**What is asked:**
a) From the AI overview below, set down the stretch from "These stories always" through "explicitly programmed answer." word for word.
b) According to the AI overview below, what is machine learning concerned with?

**Extract:**
################

Since the late 1960’s and the groundbreaking movie “2001: A Space Odyssey” the idea of learning machines has slowly crept into our consciousness and almost always in an ominous context: machines are getting too smart for our own good.
Fictional smart machines from Hal in the 1960s to The Gunslinger in the 1970s, The Terminator in the 1980s, and into the new century with the Matrix, all play on the same theme: one day we humans will invent artificial intelligence which will replace us as the dominant life on the planet.
These stories always include one very crucial element, machine learning, or more to the point, machine self-learning. The idea that machines can self-learn has been fascinating and terrifying audiences for more than 50 years. Although an entertaining albeit far fetched discussion, there are much more relevant and highly impactful business applications that require at least a basic understanding of Artificial Intelligence.
AI: The Basics
In the simplest definition, Artificial Intelligence is any machine action or perception that displays characteristics we associate with natural intelligence. Most often this takes the form of pattern matching (categorizing things based on similar things), problem-solving from incomplete or fuzzy data, and learning to solve a problem without an explicitly programmed answer.
Artificial Intelligence and Machine Learning
Over the last ten years or so the trend has been to interchange “AI” with “machine learning” and to assume that AI is all about the learning process. That is only partially true.
AI refers to a very broad set of algorithms and heuristics (we’ll get those in a moment). This includes everything “smart,” from facial recognition to expert systems to neural networks and of course machine learning. In other words, machine learning is a subset of AI that is concerned with how a machine gets smart (or smarter), as opposed to it actually being smart.

################

**Dataset excerpt:**
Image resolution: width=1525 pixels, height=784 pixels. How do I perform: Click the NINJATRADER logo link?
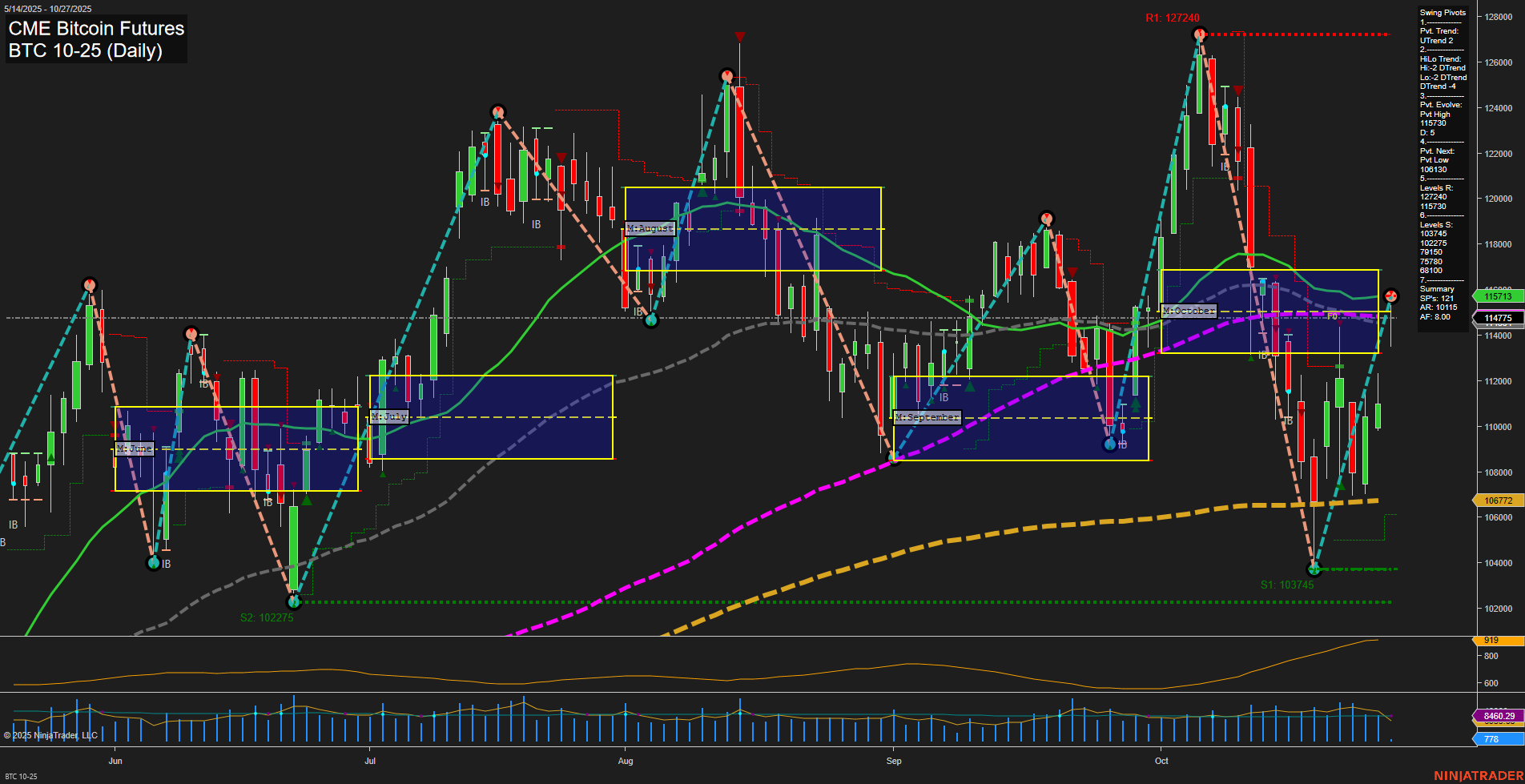tap(1477, 775)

################

**The replies:**
a)
These stories always include one very crucial element, machine learning, or more to the point, machine self-learning. The idea that machines can self-learn has been fascinating and terrifying audiences for more than 50 years. Although an entertaining albeit far fetched discussion, there are much more relevant and highly impactful business applications that require at least a basic understanding of Artificial Intelligence.
AI: The Basics
In the simplest definition, Artificial Intelligence is any machine action or perception that displays characteristics we associate with natural intelligence. Most often this takes the form of pattern matching (categorizing things based on similar things), problem-solving from incomplete or fuzzy data, and learning to solve a problem without an explicitly programmed answer.

b) Machine learning is concerned with how a machine gets smart (or smarter), as opposed to it actually being smart.